Apnoea was observed in all birds after IPPV-12 and in some birds after IPPV-6. This was probably because IPPV (and not SV) overcame the apnoeic threshold in the birds that became apnoeic. The apnoeic threshold corresponds to the arterial pCO2 where the spontaneous ventilatory effort ceases [37]. It occurs when the arterial pCO2 is reduced by 5 to 9 mmHg by voluntary hyperventilation or by artificial ventilation. The gap between resting arterial pCO2 level and apnoeic threshold is relatively constant, irrespective of the anaesthetic depth [37]. In this study the venous pCO2 decreased by 4 mmHg; therefore, it is possible that the apnoeic threshold was not reached in birds that did not develop apnoea after IPPV-6. Also, birds have been reported to be very sensitive to CO2 concentrations, and depletion of CO2 causes acute apnoea [25]. IPPV-12 possibly depleted stimulatory actions of arterial CO2 resulting in apnoea in all the birds. Birds that became apnoeic after subjection to IPPV-6 spontaneously ventilated earlier than those subjected to IPPV-12. The prolongation of return of SV at a higher dose of isoflurane and IPPV rate implied that there is a dose-related delay in return of spontaneous ventilation after apnoea. This suggests that the rate of ventilation and, to a lesser extent, isoflurane concentration influenced the return of spontaneous ventilation after apnoea.
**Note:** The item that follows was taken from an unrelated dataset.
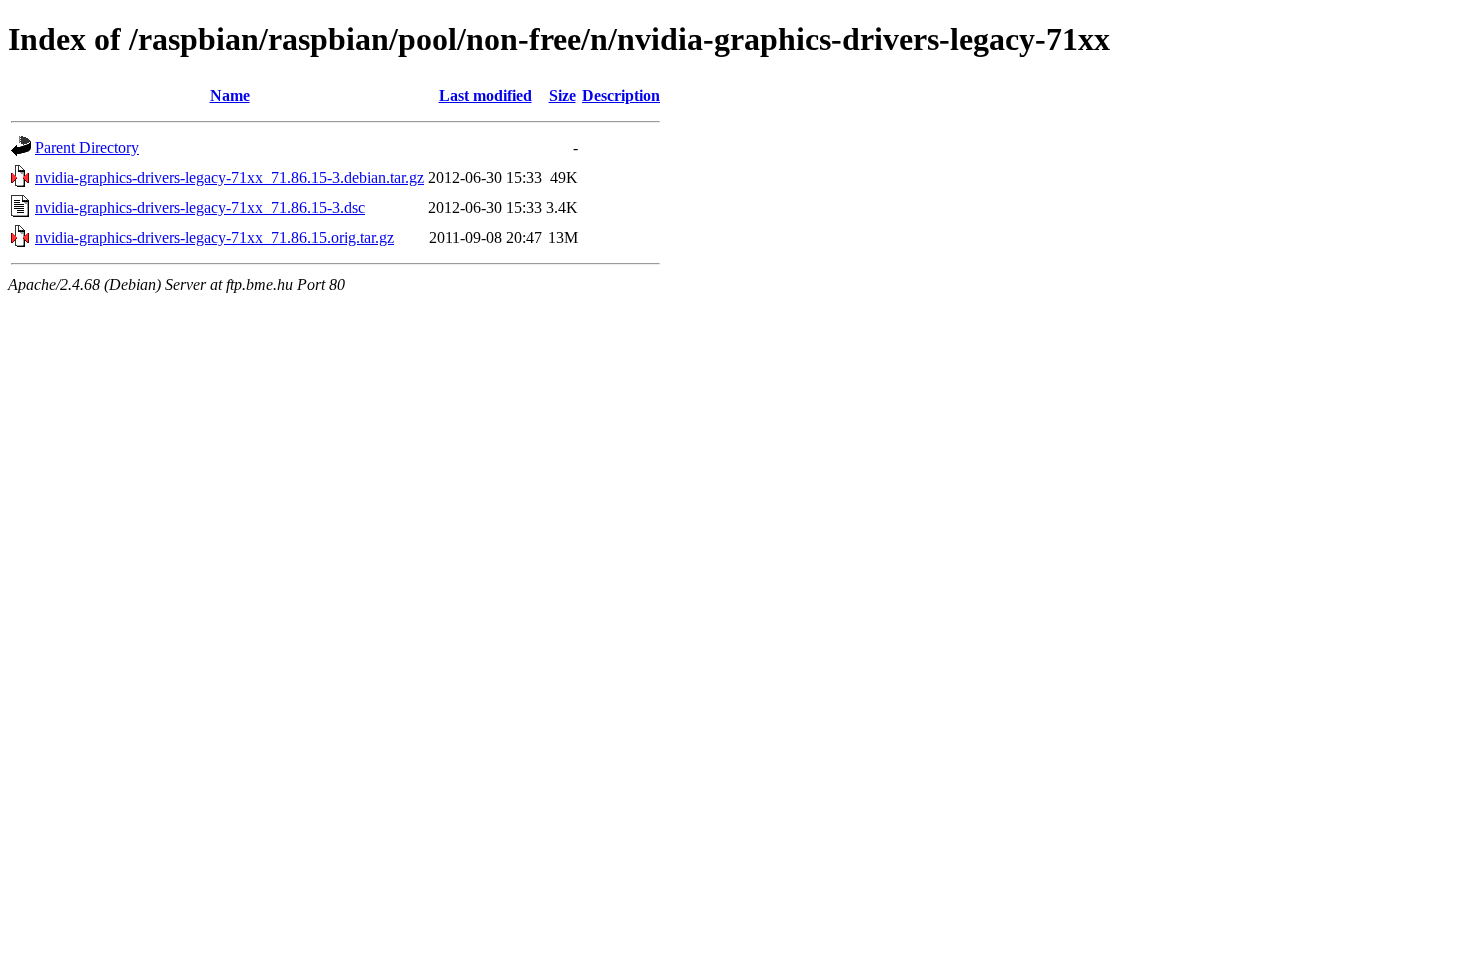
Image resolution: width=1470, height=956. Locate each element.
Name (230, 95)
Therefore, from these observations, IPPV appears to increase the depth of anaesthesia in a rate and dose-related manner during isoflurane anaesthesia.
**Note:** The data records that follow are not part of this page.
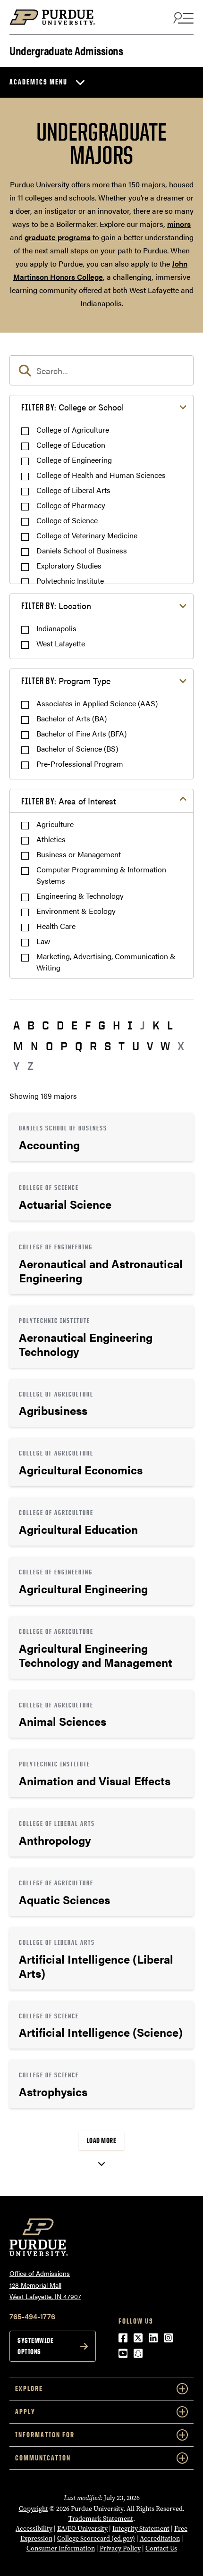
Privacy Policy (120, 2548)
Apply (25, 2411)
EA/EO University (82, 2528)
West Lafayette (60, 643)
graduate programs (58, 237)
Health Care (56, 925)
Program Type (65, 680)
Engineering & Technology (80, 895)
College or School (72, 407)
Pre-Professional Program (79, 763)
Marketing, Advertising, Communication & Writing (106, 962)
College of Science (67, 520)
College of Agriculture (72, 429)
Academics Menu (38, 81)
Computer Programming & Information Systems (101, 875)
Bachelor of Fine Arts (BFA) (81, 733)
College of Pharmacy (70, 505)
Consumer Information (60, 2548)
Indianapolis (56, 628)
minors (179, 223)
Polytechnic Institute (70, 580)
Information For (45, 2434)
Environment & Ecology (76, 910)
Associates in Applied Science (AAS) (97, 703)
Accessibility (34, 2528)
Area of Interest (68, 801)
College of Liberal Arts (73, 490)
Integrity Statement (140, 2528)
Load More (102, 2140)
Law (43, 941)
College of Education (70, 444)
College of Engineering (74, 459)
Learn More (101, 1137)
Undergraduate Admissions (66, 50)
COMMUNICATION (43, 2457)
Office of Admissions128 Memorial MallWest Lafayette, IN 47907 (45, 2284)
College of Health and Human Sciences (101, 474)
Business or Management (78, 854)
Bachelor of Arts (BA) (71, 718)
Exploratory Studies (69, 565)
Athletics (51, 839)
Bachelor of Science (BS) (77, 748)
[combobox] (101, 370)
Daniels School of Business (81, 550)
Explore (29, 2388)
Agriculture (55, 824)
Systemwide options (35, 2346)
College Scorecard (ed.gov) (96, 2538)
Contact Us (161, 2548)
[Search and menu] (182, 17)
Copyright (33, 2508)
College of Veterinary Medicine (86, 535)
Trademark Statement (100, 2518)
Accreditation (160, 2538)
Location (56, 605)
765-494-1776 (32, 2316)
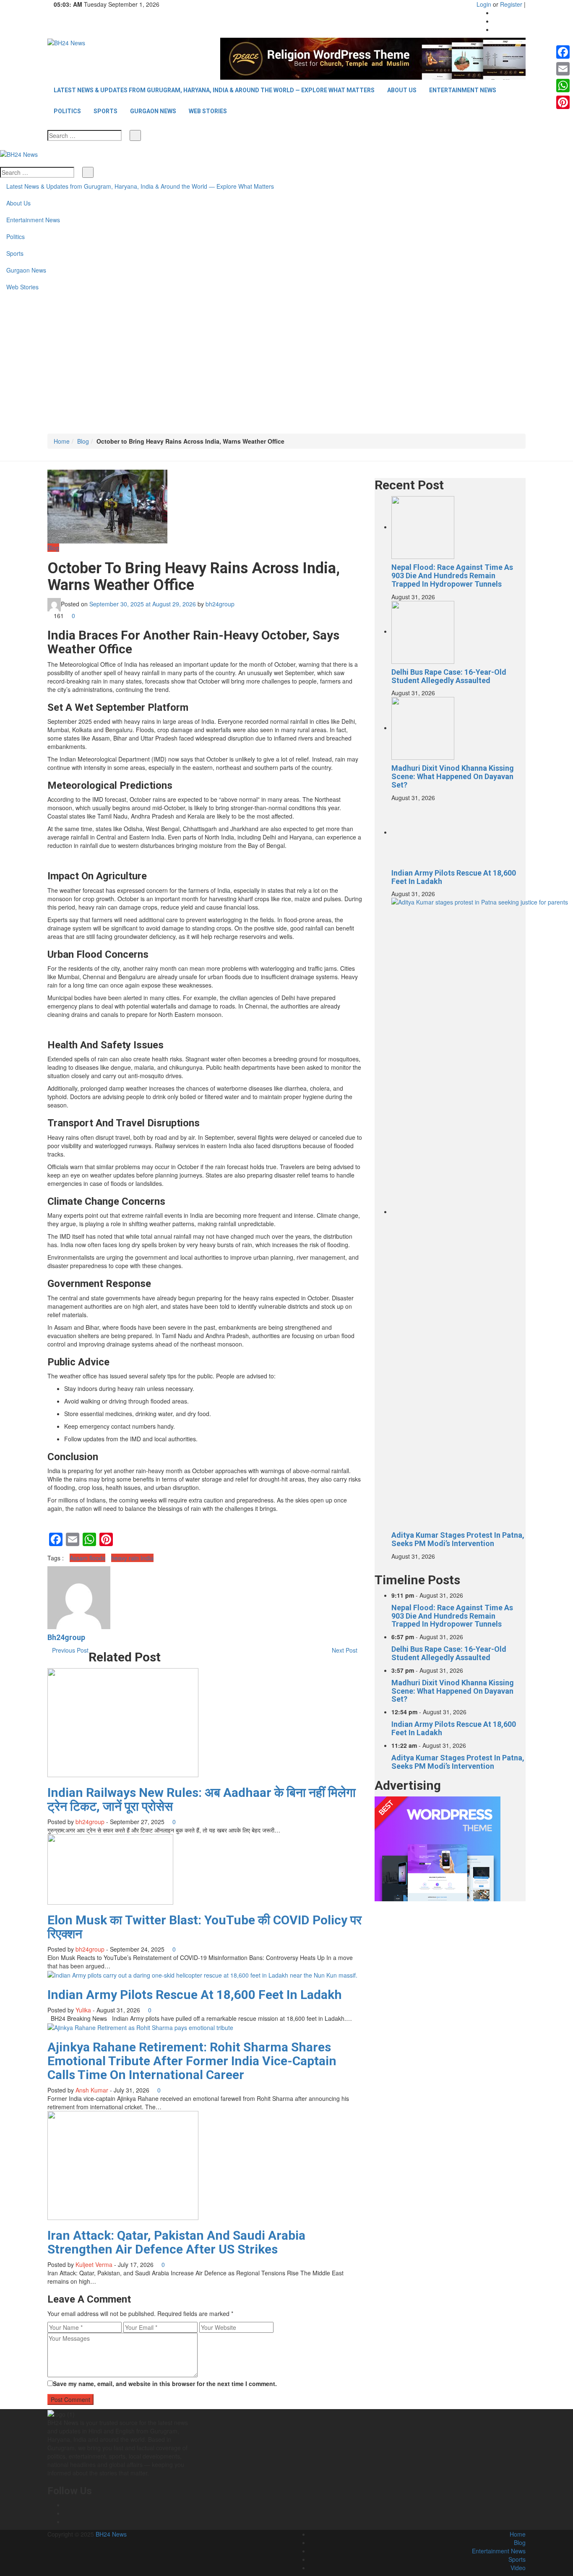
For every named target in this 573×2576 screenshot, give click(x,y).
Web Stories (208, 111)
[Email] (563, 68)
This study has some limitations regarding the interpretation of the results of IPPV-12. It did not take into account the influence of the length of anaesthesia on this run as it was done always last in the same anaesthesia episode as IPPV-6. A more desirable approach would have been to have different groups with a crossover pattern with IPPV-6 coming last in equal proportion in some experiments to exclude this influence. Logistical constraints prevented blood gas analysis for 1.5% inhaled isoflurane group of experiments. A more objective reflex score would have enhanced the statistical comparison of the results.

5. Conclusion

Isoflurane anaesthesia in cockatoos is rapidly induced and recovery is also rapid. Repetitive isoflurane anaesthesia in spontaneously ventilating cockatoos has little effect on BP and HR, and outcomes are similar for SV and IPPV although IPPV results in better cardiovascular stability than SV. Cockatoos recovering from isoflurane anaesthesia are likely to exhibit body jerk, beak, eye, shivering, and the righting reflex, in that chronological order of appearance. IPPV increases the depth of anaesthesia in a rate and dose-related manner, which in turn prolongs recovery. High rates of IPPV and higher doses of isoflurane cause apnoea, which in turn prolongs recovery from anaesthesia. IPPV provides an opportunity to use lower isoflurane concentrations to achieve a desirable level of anaesthesia.

Conflict of Interests

The author declares that there is no conflict of interests regarding the publication of this paper.

Acknowledgments

This study was completed with support from an Australian government scholarship during higher degree studies. Gratitude is extended to Associate Professor Dr L. J. Filippich for supervising the study and assisting significantly and to staff at the Veterinary Teaching Hospital, the University of Queensland for allowing the use of their animal research facilities at St. Lucia.